Risco. Não é a primeira vez que a Lava Jato se vê sob ataques. Acusações de que o caso Petrobrás se sustenta em prisões abusivas, investigações ilegais e que exista um fundo político partidário nas apurações, são algumas das críticas recorrentes.
Foi assim em novembro de 2014 – ano inaugural do escândalo -, quando foram levados para a cadeia os primeiros empreiteiros, em junho de 2015, quando o dono da maior empreiteira do País, Marcelo Bahia Odebrecht, foi preso, ou mesmo em março de 2016, quando o ex-presidente Luiz Inácio Lula da Silva foi levado coercitivamente para depor.
O que diferencia a atual contraofensiva, na avaliação dos investigadores, é que a narrativa que atrela a crise econômica ao trabalho da Lava Jato dá maior força a articulação de parlamentares e políticos investigados.
Associada ao menor interesse das pessoas no caso, com a longevidade do escândalo e a redução das operações ostensivas, com prisões e buscas policiais, e à mudança de discurso de setores que apoiaram as investigações até a destituição da ex-presidente Dilma Rousseff, essa nova ofensiva pode representar o primeiro grande revés.
Em três anos, a operação deflagrada em 17 de março de 2014, por uma força-tarefa do Ministério Público, Polícia e Receita Federais, formada em Curitiba, levou para a cadeia 188 pessoas, entre elas importantes nomes do governo e também proeminentes empresários.
Hoje, nas celas da Lava Jato, estão detidos os ex-ministros Antonio Palocci e José Dirceu, os ex-deputados Eduardo Cunha e André Vargas e o presidente afastado da maior empreiteira do País, Marcelo Odebreht.

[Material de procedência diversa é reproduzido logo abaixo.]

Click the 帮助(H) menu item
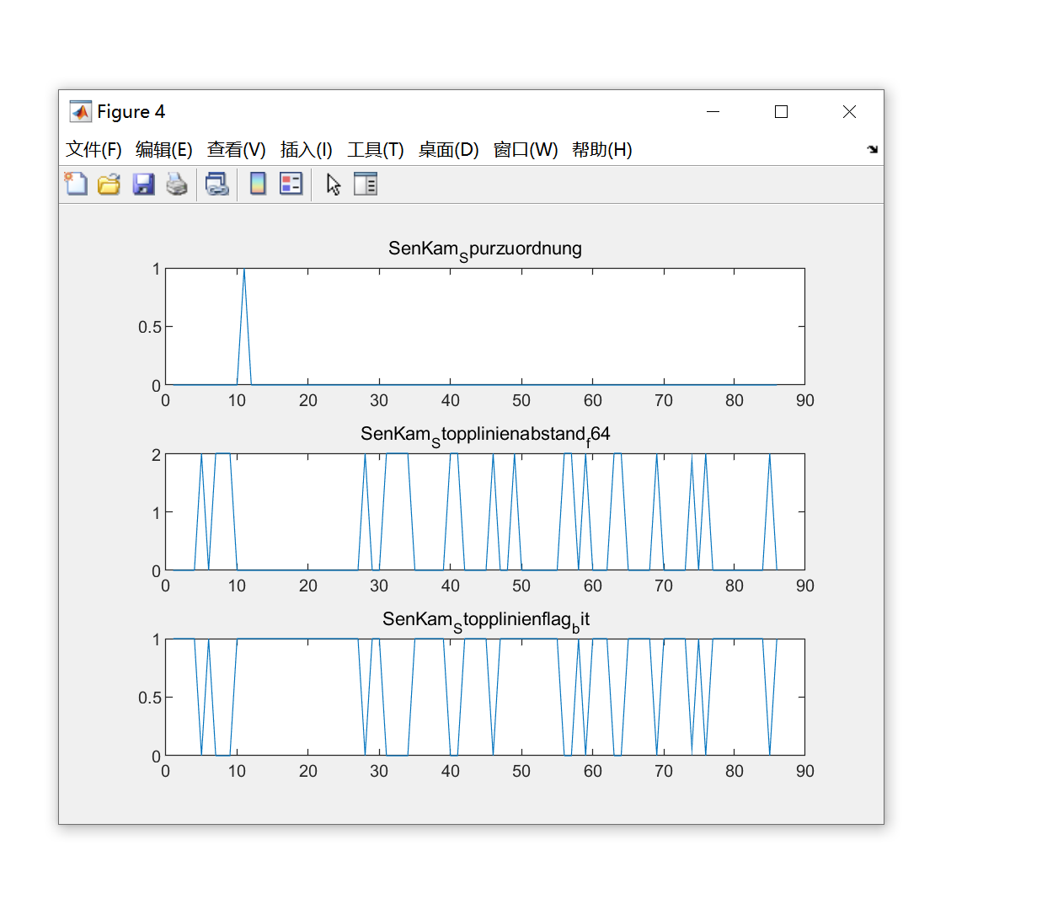Screen dimensions: 1042x920 point(601,150)

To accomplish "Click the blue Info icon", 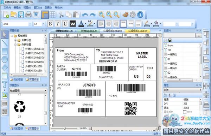I will coord(140,14).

O procurador da República Deltan Dallagnol, da força-tarefa da Lava Jato, mostra quadro com contas que seriam usadas pela Odebrecht
Dallagnol: as contas usadas pela Odebrecht
Mudança. Com 38 fases deflagradas e premiada internacionalmente – na entrada do QG há um altar com as tabuletas de honraria – , a Lava Jato em Curitiba entra em uma nova fase, em que as grandes operações de buscas e prisões serão reduzidas, afirmam Carlos Fernando e o procurador da República Deltan Dallagnol.
Coordenadores da força-tarefa, os procuradores defendem que a sociedade continua a ser o principal “escudo” contra a ofensiva de políticos e demais setores, que tentam minar o avanço das investigações.
“É um risco que o interesse comece a cansar as pessoas”, avalia Dallagnol.
Para os investigadores, a “Lava Jato, por si, não é capaz de resolver o problema”.  “Mas ela criou a condição para que se comece a alterar esse sistema político disfuncional e corrupto”, diz Carlos Fernando.